• Exercise set:
A. Condense the paragraph of the Solvency II article that begins "The Finansinspektionen explained" into two sentences, keeping its main facts.
B. Carry on with the Solvency II article from the point where it stops.

• Source passage:
Here’s a deceptively simple question. How many firms will fall under the scope of Solvency II? You could try popping the question into an online search engine. Good luck with that. A selection of search phrases including “the size of the Solvency II market” or “how many Solvency II insurers” will lead to a mishmash of results containing all sorts and an Insurance Europe paper from 2007. Before you rush off to test this out, here is the result. Well sort of …
Finding that number
According to information collected by Solvency II Wire from National Competent Authorities (NCAs) the number of insurance entities that fall under the scope of Solvency II in the 28 Member States is about 3,600.
The results are based on direct responses from 20 NCAs (including Gibraltar), with the rest coming from industry and the EIOPA Register for Insurance Undertakings.
The latter puts the number of insurance firms that fall within EIOPA’s area of competence at around 4,200 for the 28 Member States. If you add Liechtenstein, Iceland and Norway the total rises to around 4,320.
But … and this is a big but. The Register is only an excerpt of the full list (which has not yet been made available publicly) and only includes information on domestic undertakings and third-country branches without the cross-border activities.
Furthermore it is based on data provided from NCAs and is currently updated on an irregular basis (latest update 9/9/2015). Still it is probably the closest thing out there amounting to an official list of Solvency II firms. In any event the numbers are always likely to fluctuate.
As the EIOPA website states: “EIOPA is aware that there may be differences between the information published herein and the lists available in the national public registries due to different underlying national legal frameworks.” The slipperiness of this counting business can be put into perspective using an example from Sweden. According to the EIOPA Register the number of insurance firms in Sweden is 268 (as of September 2015).
But the NCA told Solvency II Wire in March that there were 150 firms that will fall under the scope of solvency II.
The Finansinspektionen explained that firms that will be exempt from Solvency II, so-called non-directive firms (NDFs), will have to apply for the exemption, which they can only do after the new insurance legislation has been implemented in Sweden. In a further twist, live stock insurance companies (which are currently listed in the Register) will be automatically exempt from the Directive.

• Record list:
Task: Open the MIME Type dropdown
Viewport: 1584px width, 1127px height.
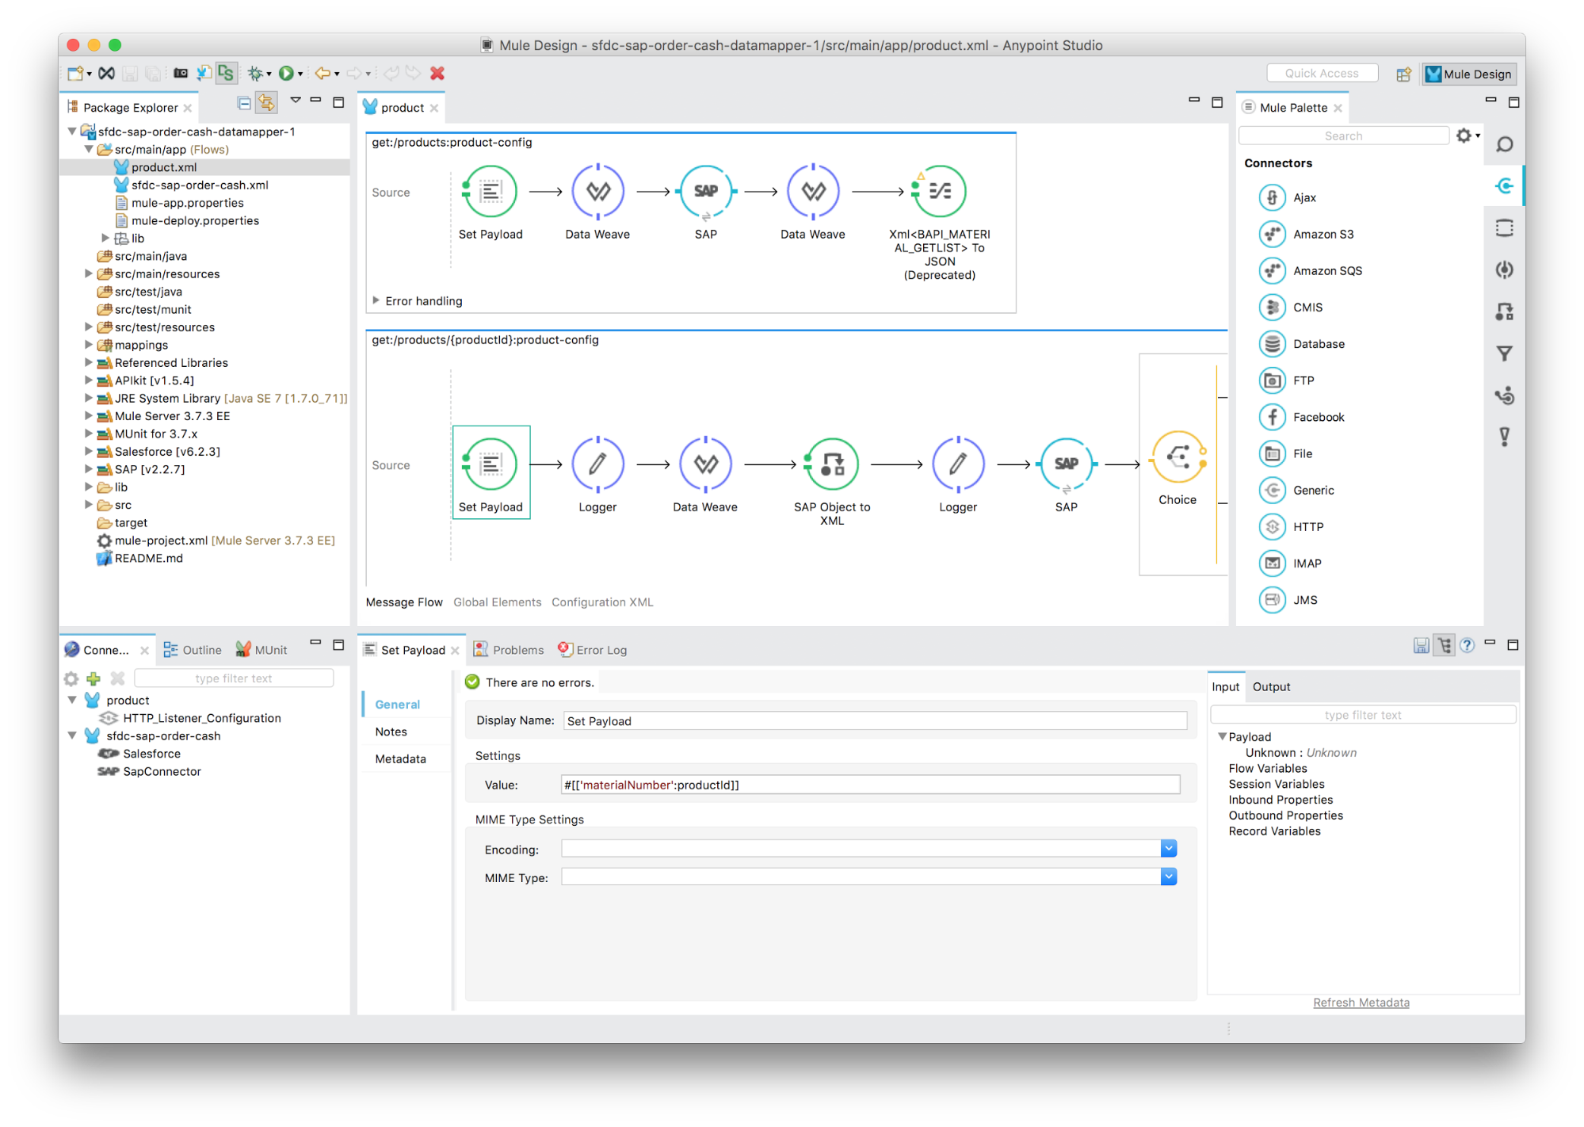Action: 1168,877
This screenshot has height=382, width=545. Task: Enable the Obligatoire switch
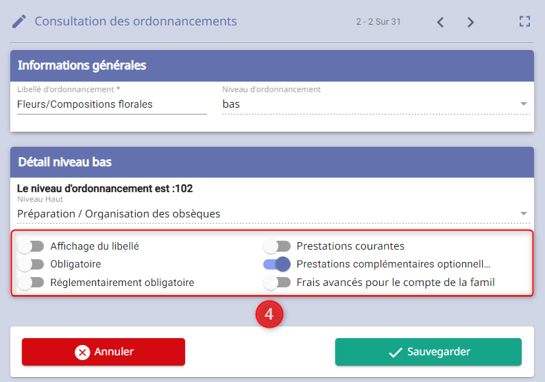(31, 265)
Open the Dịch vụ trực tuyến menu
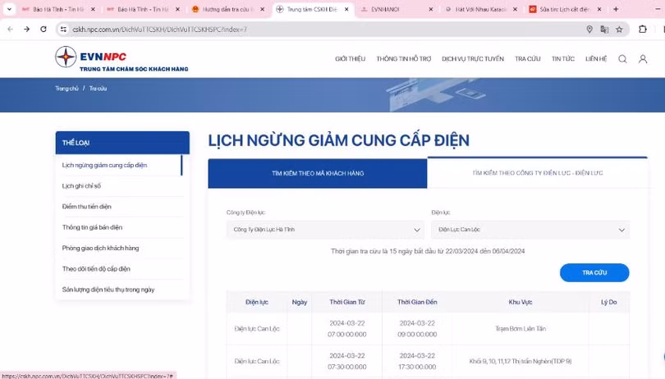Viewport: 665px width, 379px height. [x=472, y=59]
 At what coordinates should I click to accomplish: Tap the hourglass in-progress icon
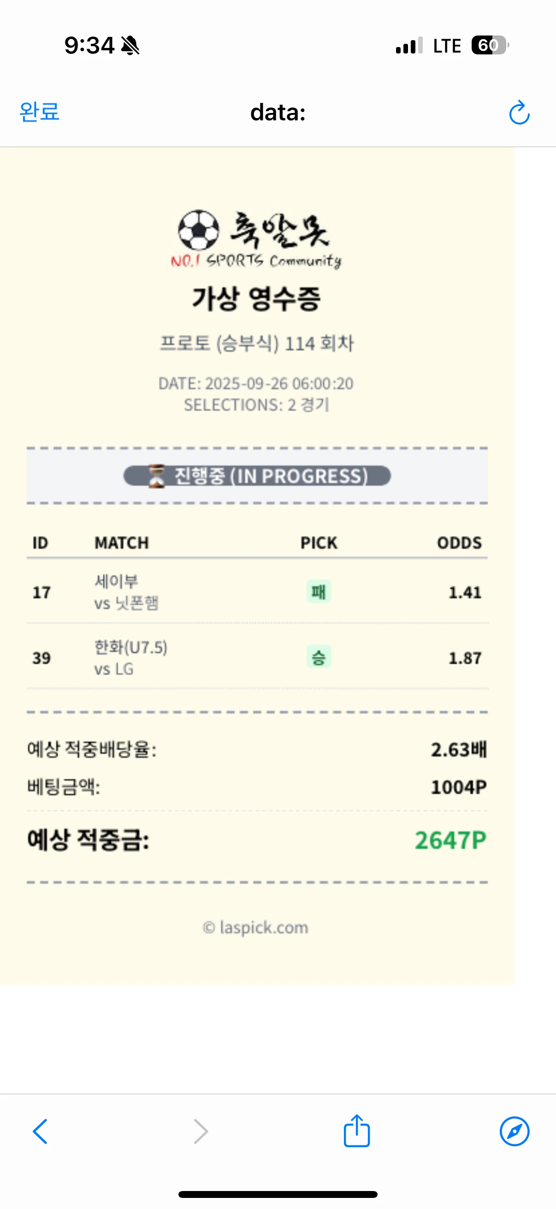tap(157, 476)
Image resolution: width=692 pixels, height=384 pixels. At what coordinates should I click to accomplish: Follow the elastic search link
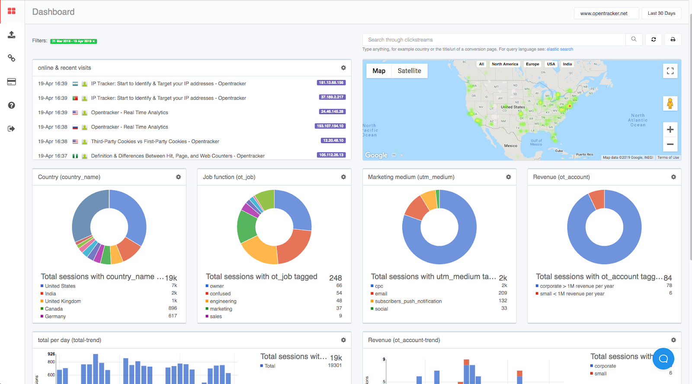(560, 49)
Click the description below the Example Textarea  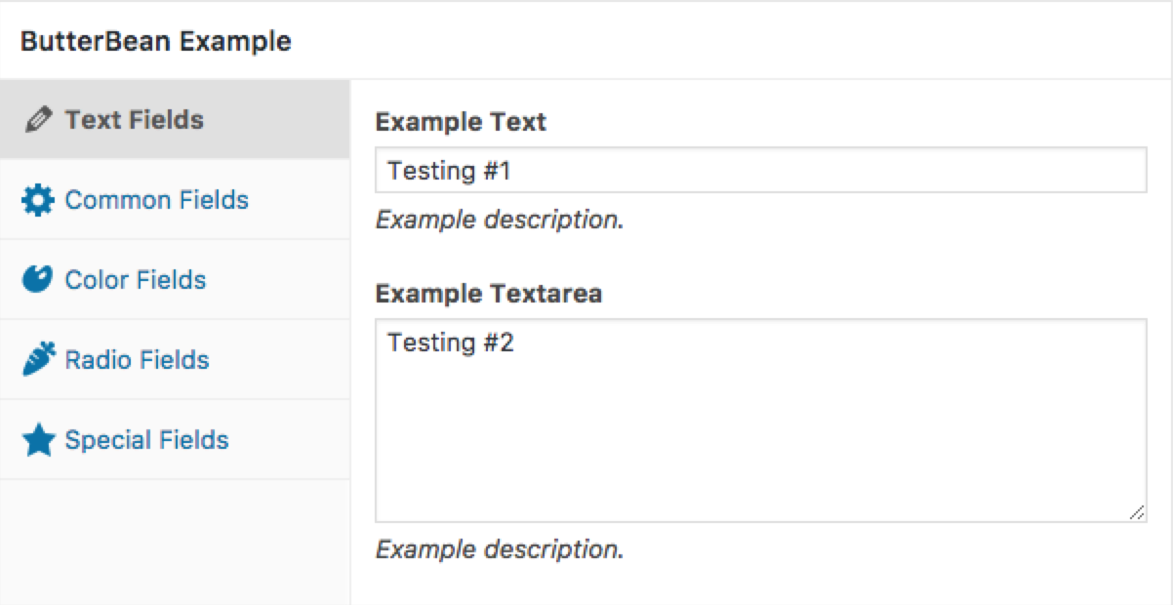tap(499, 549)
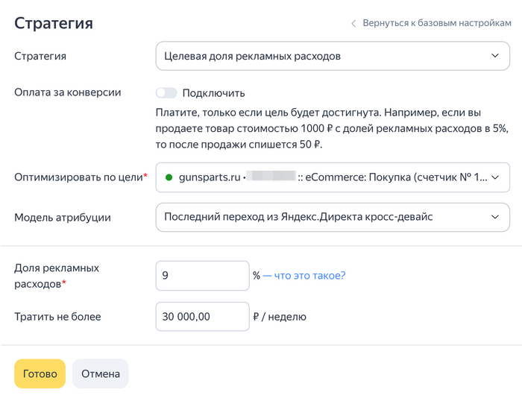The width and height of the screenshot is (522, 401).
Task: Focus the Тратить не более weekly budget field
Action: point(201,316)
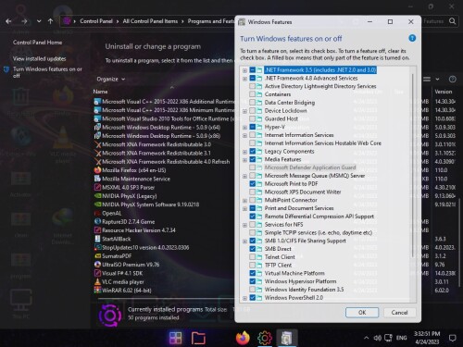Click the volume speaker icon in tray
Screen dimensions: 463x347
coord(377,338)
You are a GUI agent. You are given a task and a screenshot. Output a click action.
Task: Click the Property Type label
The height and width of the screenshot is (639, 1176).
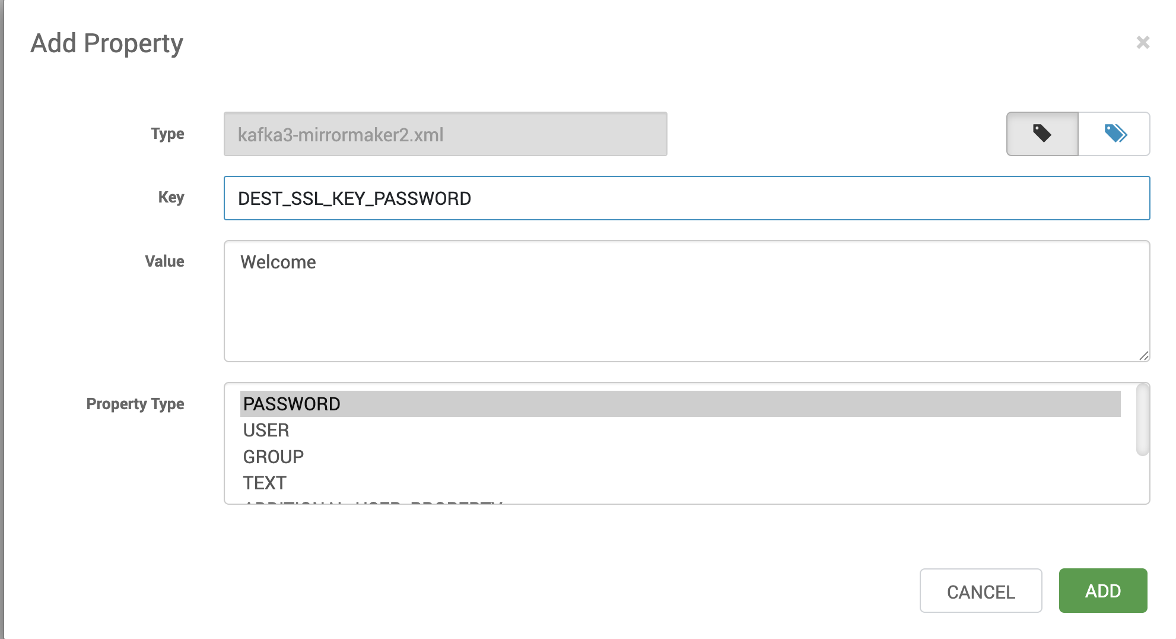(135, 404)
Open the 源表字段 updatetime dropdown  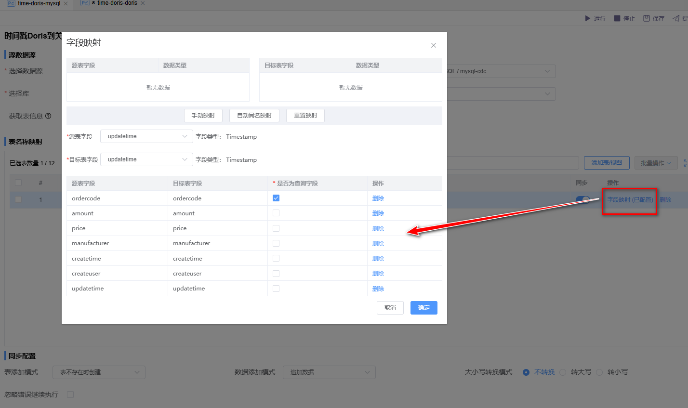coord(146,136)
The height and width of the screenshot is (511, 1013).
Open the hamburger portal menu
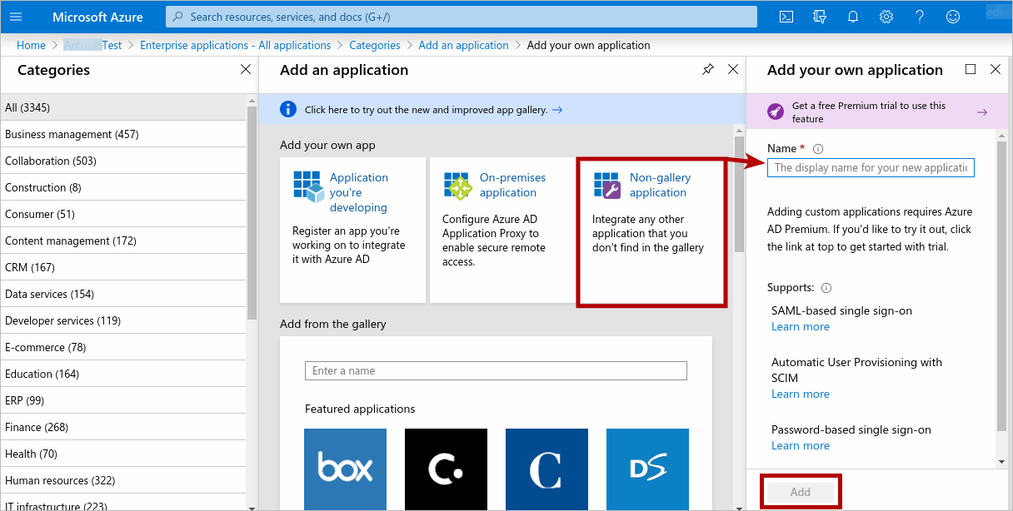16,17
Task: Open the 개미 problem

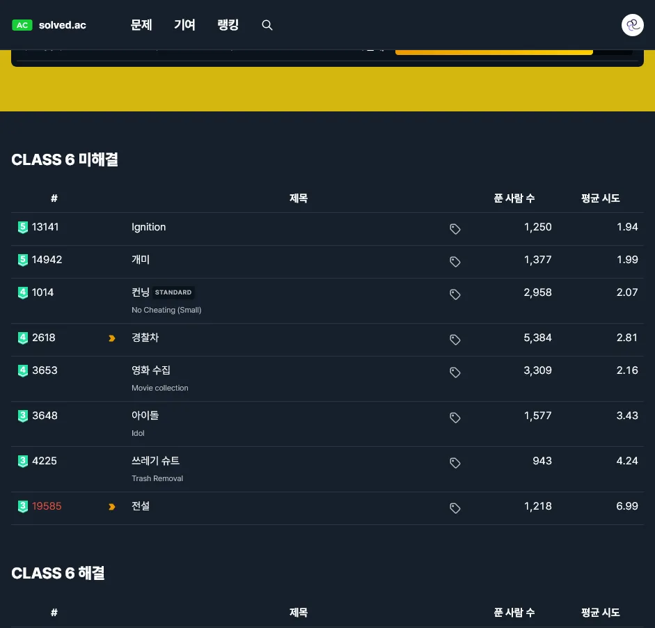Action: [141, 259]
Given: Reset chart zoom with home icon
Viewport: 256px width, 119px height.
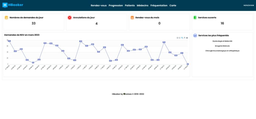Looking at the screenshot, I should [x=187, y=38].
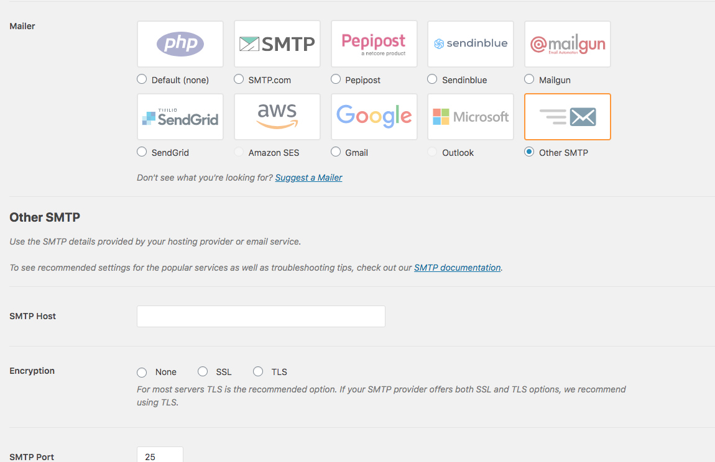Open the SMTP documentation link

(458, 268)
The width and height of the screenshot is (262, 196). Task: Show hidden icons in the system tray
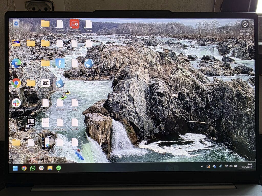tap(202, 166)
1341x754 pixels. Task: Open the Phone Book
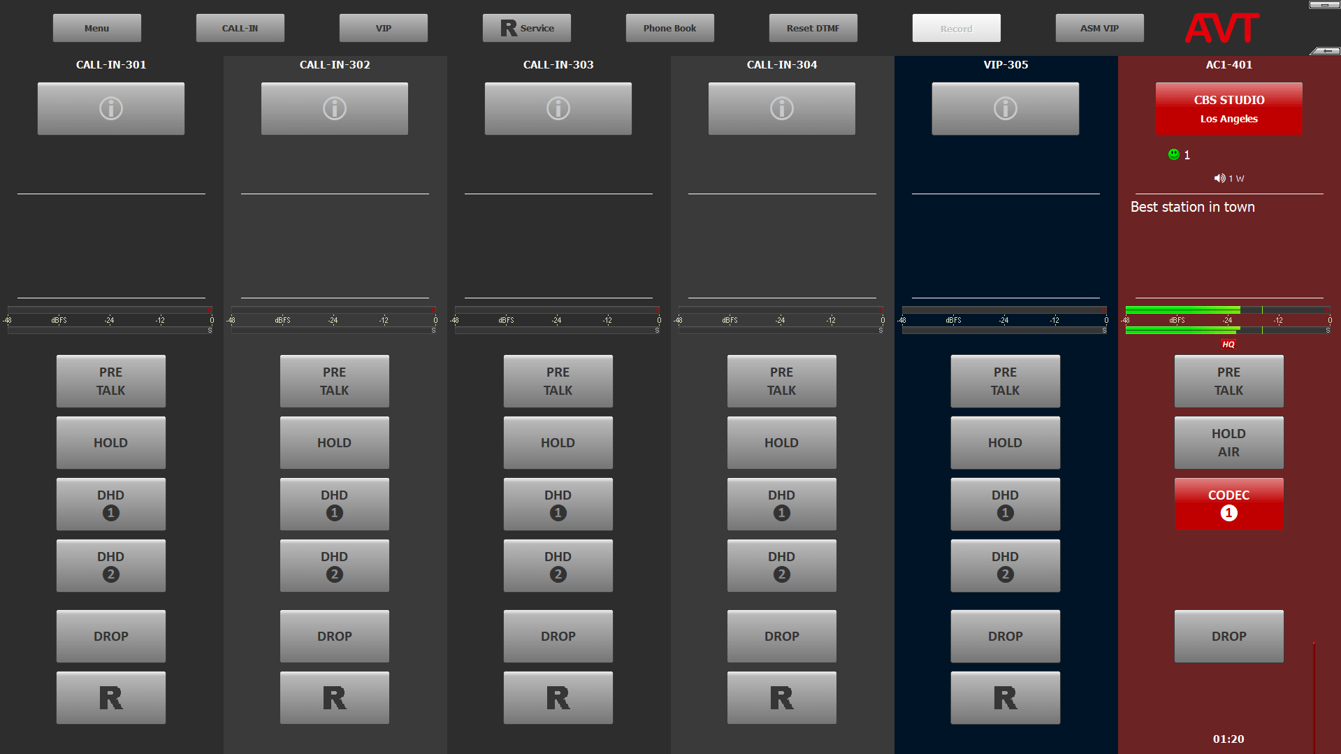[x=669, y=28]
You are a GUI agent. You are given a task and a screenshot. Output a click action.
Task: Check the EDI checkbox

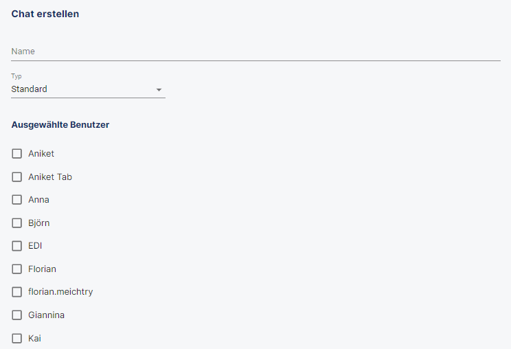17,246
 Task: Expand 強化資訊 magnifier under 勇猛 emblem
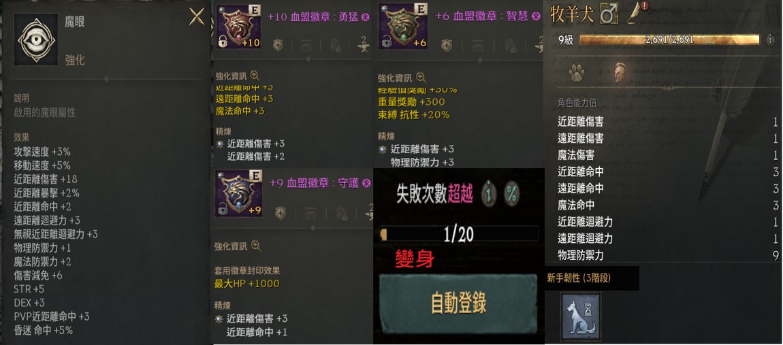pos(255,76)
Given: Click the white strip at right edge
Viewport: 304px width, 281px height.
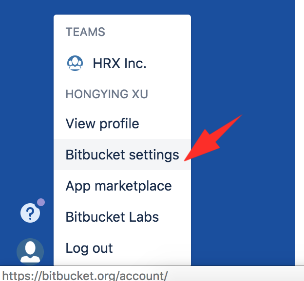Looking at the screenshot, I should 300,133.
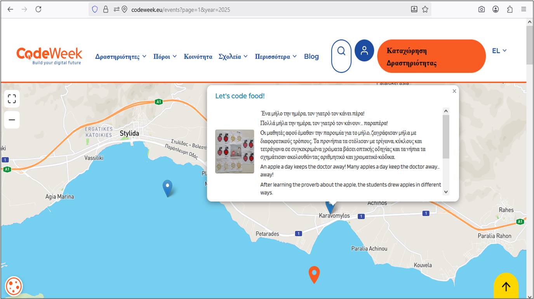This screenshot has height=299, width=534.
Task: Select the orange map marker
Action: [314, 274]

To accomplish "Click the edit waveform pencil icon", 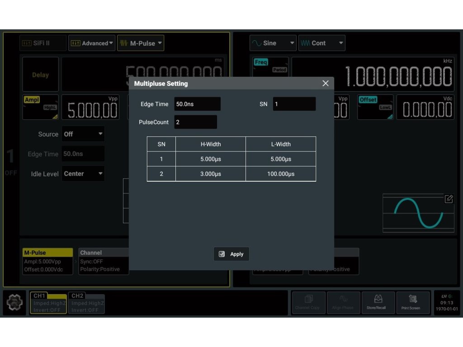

• Answers to the tasks:
A. The Finansinspektionen said that non-directive firms (NDFs), which are exempt from Solvency II, must apply for the exemption, and they can do so only after Sweden implements the new insurance legislation. Live stock insurance companies, which are currently listed in the Register, will be exempt from the Directive automatically.

B.
Establishing the total number of insurance entities in Europe, let alone that of Solvency II firms, is a notoriously slippery business because of the array of legal forms they take (such as joint stock companies, mutuals and cooperatives).
The fact that many fall under regional rather than national supervision, and, to a lesser extent, recent consolidation and M&A activity in the sector only complicates matters.
Insurance Europe, which claims its membership represents around 95% of total European premium income, put the figure at a little more than 4,800 insurance and reinsurance entities in 2014. In 2013 that number was 5,300. AMICE, the representative body for mutual insurers in Europe, puts the figure at around 5,600 as of 2013.
All of this seems to put the number of firms that fall under the scope of Solvency II in roughly the right ballpark. To know how many Solvency II insurance firms there are in Europe you also have to consider that the Directive has a number of exemptions, further muddling the counting.
The most significant of these is the size threshold. Article 4 of the Solvency II Directive states that an undertaking is exempt from the scope of Solvency II if its, “annual gross written premium income does not exceed EUR 5 million”. There are a slew of other exemptions covered all the way through to Article 12, ranging from types of firms providing assistance cover, some mutuals, and certain parts for groups, to name but a few.
In addition, insurance firms in run-off or administration may find themselves in limbo as to their status. That little nightmare is covered in this article: ‘Solvency II uncertainty. A reality’.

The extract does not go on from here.